Task item: Starting at the line that contains "The width and height of the screenshot is (2021, 1177).", copy every line through the end of the listing below exactly, and copy nothing else.

Records shown:
:::

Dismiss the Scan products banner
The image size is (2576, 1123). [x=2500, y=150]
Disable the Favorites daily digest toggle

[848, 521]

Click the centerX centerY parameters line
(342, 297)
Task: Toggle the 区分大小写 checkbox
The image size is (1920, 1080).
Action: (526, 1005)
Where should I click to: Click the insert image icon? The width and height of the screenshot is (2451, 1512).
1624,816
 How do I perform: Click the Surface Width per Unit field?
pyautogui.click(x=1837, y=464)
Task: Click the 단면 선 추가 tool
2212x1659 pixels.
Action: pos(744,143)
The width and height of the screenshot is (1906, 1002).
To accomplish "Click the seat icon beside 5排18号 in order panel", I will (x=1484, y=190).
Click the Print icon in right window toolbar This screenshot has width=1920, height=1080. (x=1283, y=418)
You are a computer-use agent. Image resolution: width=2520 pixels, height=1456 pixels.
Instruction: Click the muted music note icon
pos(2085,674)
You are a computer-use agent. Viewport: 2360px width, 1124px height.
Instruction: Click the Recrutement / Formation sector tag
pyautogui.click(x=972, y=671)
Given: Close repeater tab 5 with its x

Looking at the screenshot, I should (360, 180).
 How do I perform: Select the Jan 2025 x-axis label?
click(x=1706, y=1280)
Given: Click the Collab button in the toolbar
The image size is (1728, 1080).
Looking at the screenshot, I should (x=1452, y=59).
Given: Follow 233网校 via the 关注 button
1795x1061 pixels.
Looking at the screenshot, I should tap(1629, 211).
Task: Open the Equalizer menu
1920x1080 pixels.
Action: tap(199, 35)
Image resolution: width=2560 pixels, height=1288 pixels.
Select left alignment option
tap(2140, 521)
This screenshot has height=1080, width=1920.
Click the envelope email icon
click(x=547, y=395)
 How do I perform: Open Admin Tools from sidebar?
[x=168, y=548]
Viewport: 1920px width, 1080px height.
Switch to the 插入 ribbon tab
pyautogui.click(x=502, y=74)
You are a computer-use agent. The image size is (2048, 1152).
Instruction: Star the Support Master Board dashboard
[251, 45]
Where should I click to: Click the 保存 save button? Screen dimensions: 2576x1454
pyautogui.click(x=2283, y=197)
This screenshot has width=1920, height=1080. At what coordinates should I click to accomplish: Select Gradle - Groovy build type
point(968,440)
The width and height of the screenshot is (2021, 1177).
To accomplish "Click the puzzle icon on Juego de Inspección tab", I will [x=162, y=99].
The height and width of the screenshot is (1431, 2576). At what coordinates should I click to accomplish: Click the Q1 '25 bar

:::

Response to this exercise:
The width and height of the screenshot is (2021, 1177).
To accomplish "Click the puzzle icon on Juego de Inspección tab", I will [x=162, y=99].
The height and width of the screenshot is (1431, 2576). At what coordinates should I click to accomplish: Click the Q1 '25 bar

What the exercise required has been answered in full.